“When you called up to the glass-room through the speaking-tube, to say that the boy was about to go up, who answered you—Loti?”

“Yes.”

“At what time was that? Or can’t you say positively?”

“Not to the fraction of a moment. But I should say that it was about four or five minutes before the boy got there—say about five-and-twenty minutes past four. It wouldn’t take him longer to get up to the top of the house, I fancy, and he certainly did not stop at any of the other departments on the way.”

“Queer, isn’t it, that the man should not have stopped to so much as welcome the boy after you had been at such pains to tell him to be nice to him? Does he offer any explanation on that score?”

“Yes. He says that, as his head was so bad, he knew that he would probably be cross and crotchety; so as I had asked him to be kind, he thought the best thing he could do was to leave a note on the table for the boy, telling him to make himself at home and to examine anything he pleased, but to be sure not to touch the cauldron in which the wax was simmering, as it tilted readily and he might get scalded. He was sorry to have to go, but his head ached so badly that he really had to lie down for a while.

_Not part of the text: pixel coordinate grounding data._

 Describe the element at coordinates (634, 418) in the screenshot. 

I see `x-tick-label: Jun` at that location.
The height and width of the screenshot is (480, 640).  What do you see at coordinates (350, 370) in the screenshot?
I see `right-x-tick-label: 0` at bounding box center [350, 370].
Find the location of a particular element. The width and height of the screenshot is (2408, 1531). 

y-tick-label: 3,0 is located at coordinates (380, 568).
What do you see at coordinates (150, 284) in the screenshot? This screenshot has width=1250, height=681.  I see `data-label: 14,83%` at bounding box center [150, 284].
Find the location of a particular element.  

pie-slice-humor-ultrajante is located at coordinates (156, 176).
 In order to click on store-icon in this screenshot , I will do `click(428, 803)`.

“That note, I may tell you, was lying on the table when I went up to the glass-room and failed to find the boy. It was that which told me where to go in order to find Loti and question him. I’ll do him the credit of stating that when he heard of the boy’s mysterious disappearance he flung his headache and his creature comforts to the winds and joined in the eager hunt for him as excitedly and as strenuously as anybody. He went through the building from top to bottom; he lifted every trapdoor, crept into every nook and corner and hole and box into which it might be possible for the poor little chap to have fallen. But it was all useless, Mr. Cleek—every bit of it! The boy had vanished, utterly and completely; from the minute the porter saw him pass the swing-door and go into the glass-room we never discovered even the slightest trace of him, nor have we been able to do so since. He has gone, he has vanished, as completely as if he had melted into thin air, and if there is any ghost of a clue to his whereabouts existing——”

“Let us go and see if we can unearth it,” interrupted Cleek, rising. “Mr. Narkom, is the limousine within easy reach?”

“Yes, waiting in Tavistock Street, dear chap. I told Lennard to be on the lookout for us.”

“Good! Then if Miss Larue will allow Mr. Trent to escort her as far as the pavement, and he will then go on alone to his place of business and await us there, you and I will leave the hotel by the back way and join him as soon as possible. Leave by the front entrance if you be so kind; and—pardon, one last word, Mr. Trent, before you go. At the time when this boy’s father vanished in much the same way, eleven months ago, you had, I believe, a door porter at your establishment name Felix Murchison. Is that man still in your employ?”